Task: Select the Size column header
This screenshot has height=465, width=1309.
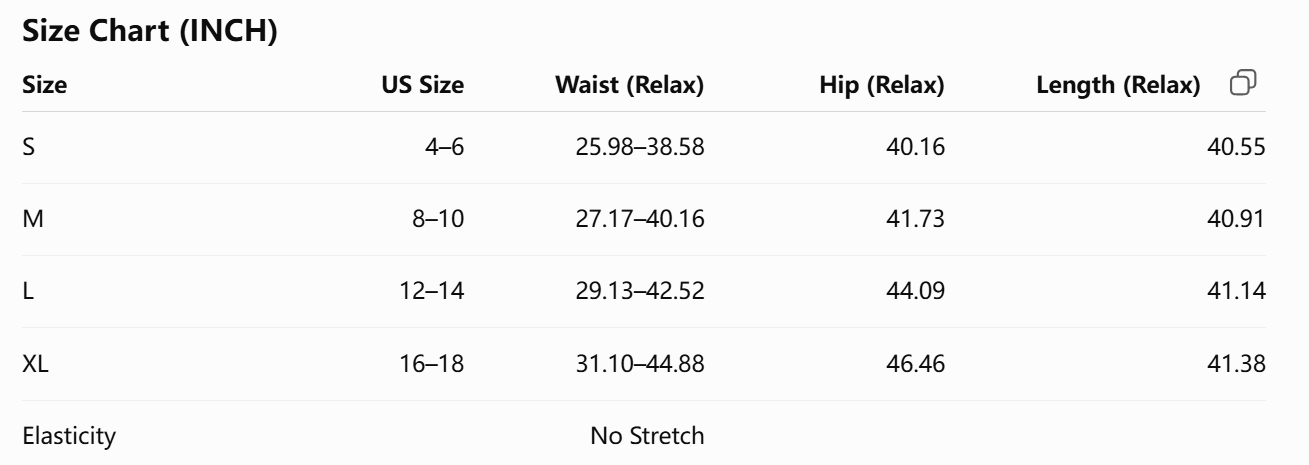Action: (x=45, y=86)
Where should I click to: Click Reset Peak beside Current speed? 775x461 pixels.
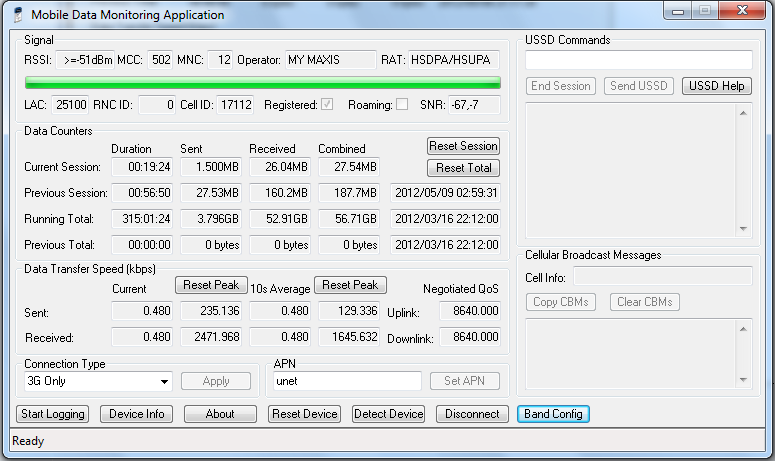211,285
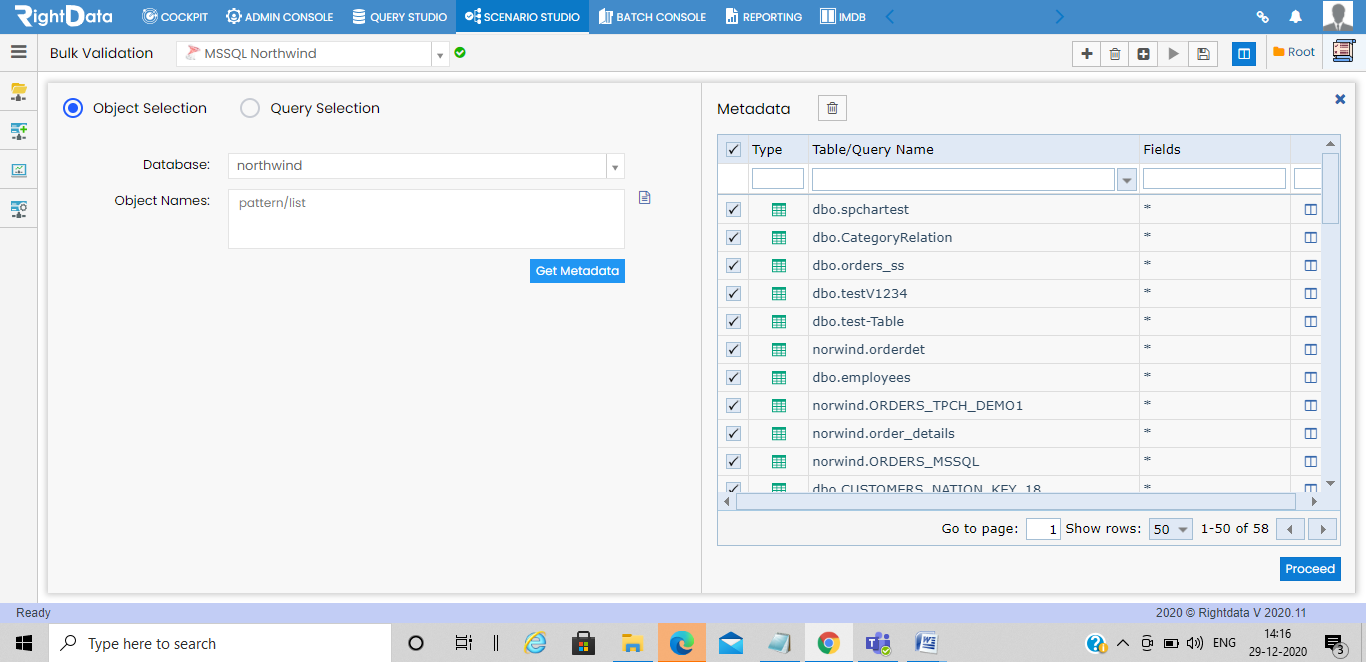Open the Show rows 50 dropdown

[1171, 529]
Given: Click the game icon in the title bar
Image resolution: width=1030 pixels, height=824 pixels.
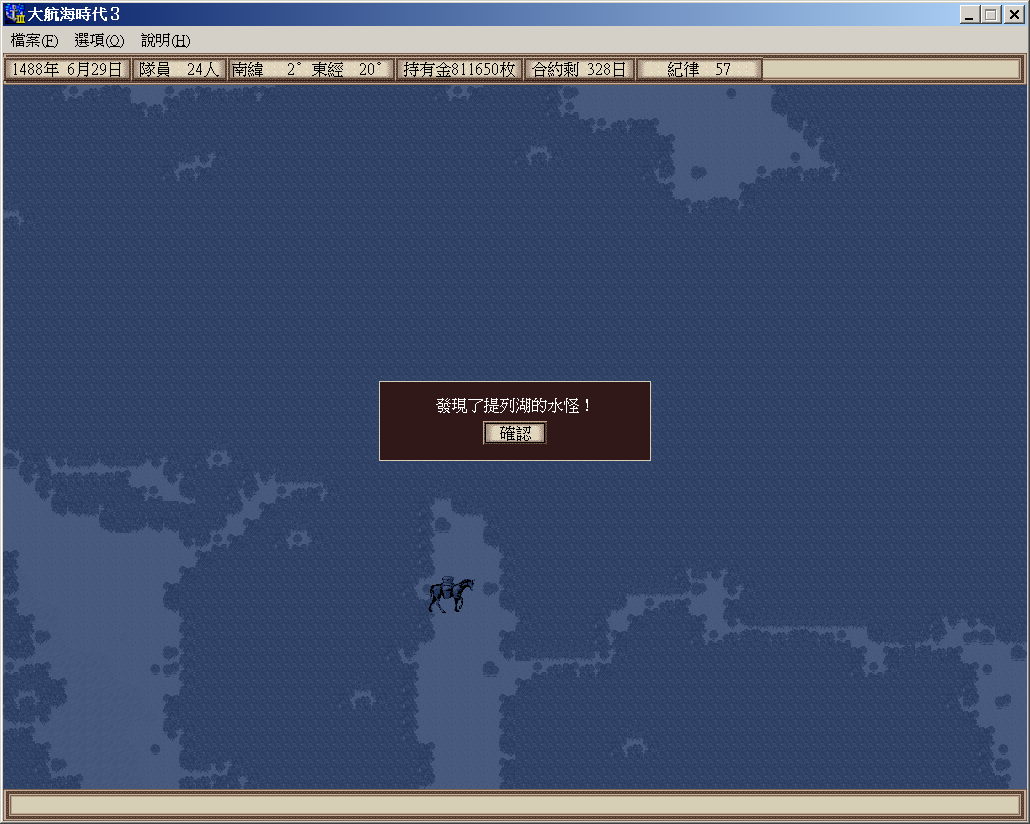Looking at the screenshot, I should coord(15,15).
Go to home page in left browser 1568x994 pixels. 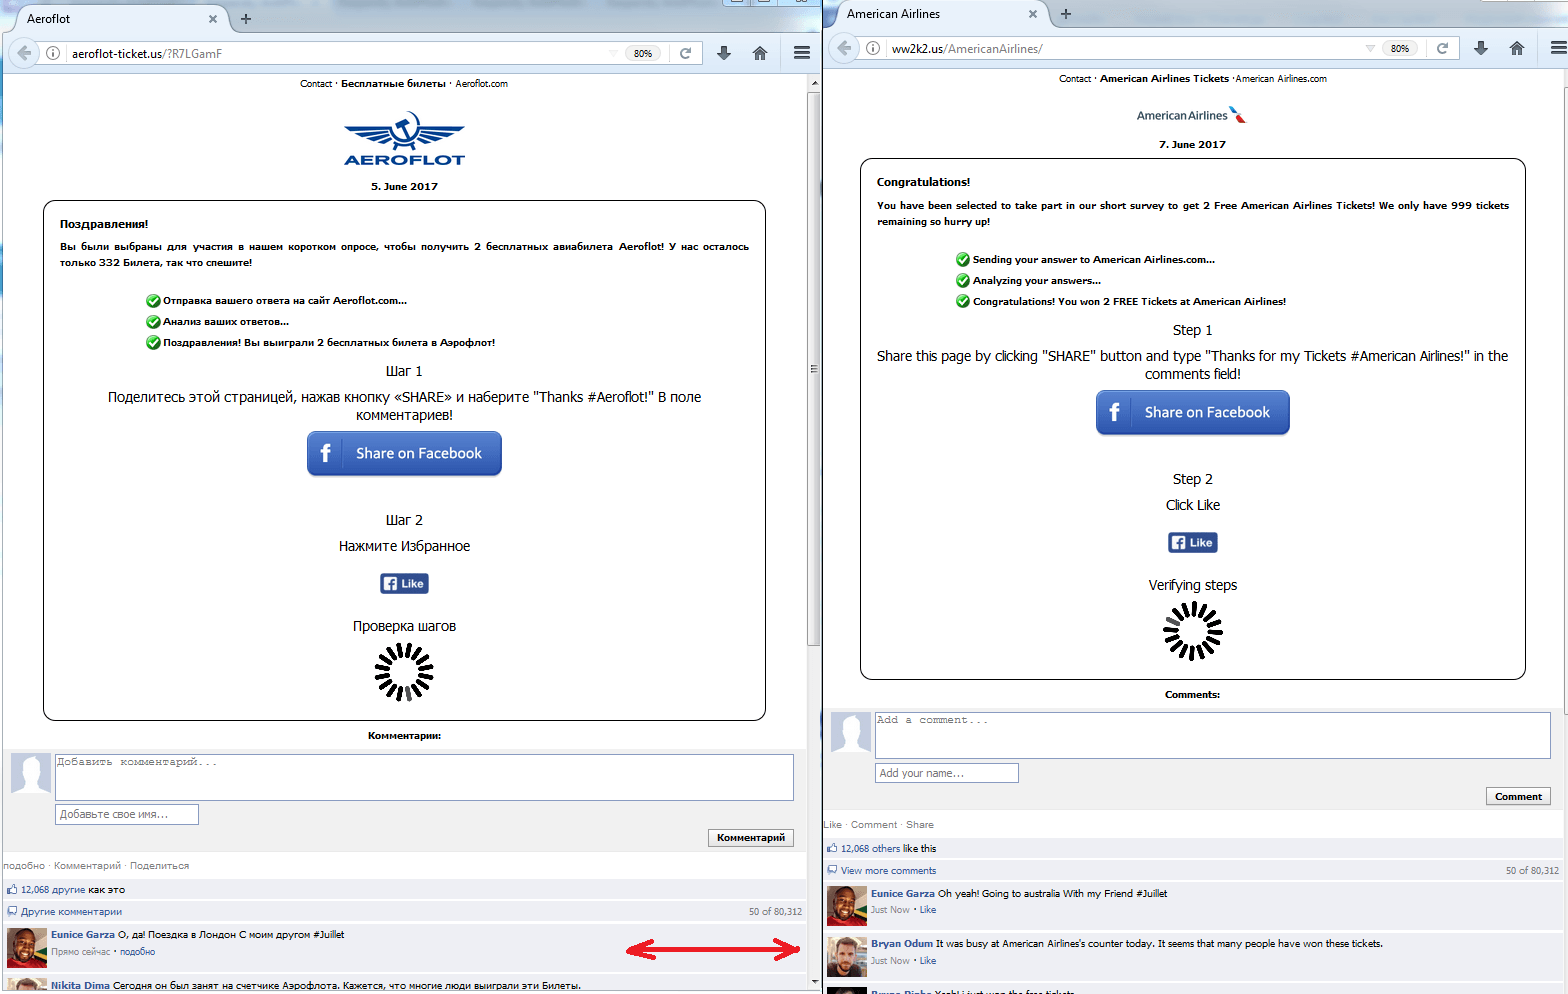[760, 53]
■ ■ ■ ■ ■
[Exercise brief] Please repeat exactly the data above from its first line to the line that contains "Given: Click the game icon in the title bar", inclusive, and leave every picture out.

[Task output]
Task: Select the Size column header
This screenshot has height=465, width=1309.
Action: (x=45, y=86)
Where should I click to: Click Reset Peak beside Current speed? 775x461 pixels.
211,285
Open the Show rows 50 dropdown

[1171, 529]
Given: Click the game icon in the title bar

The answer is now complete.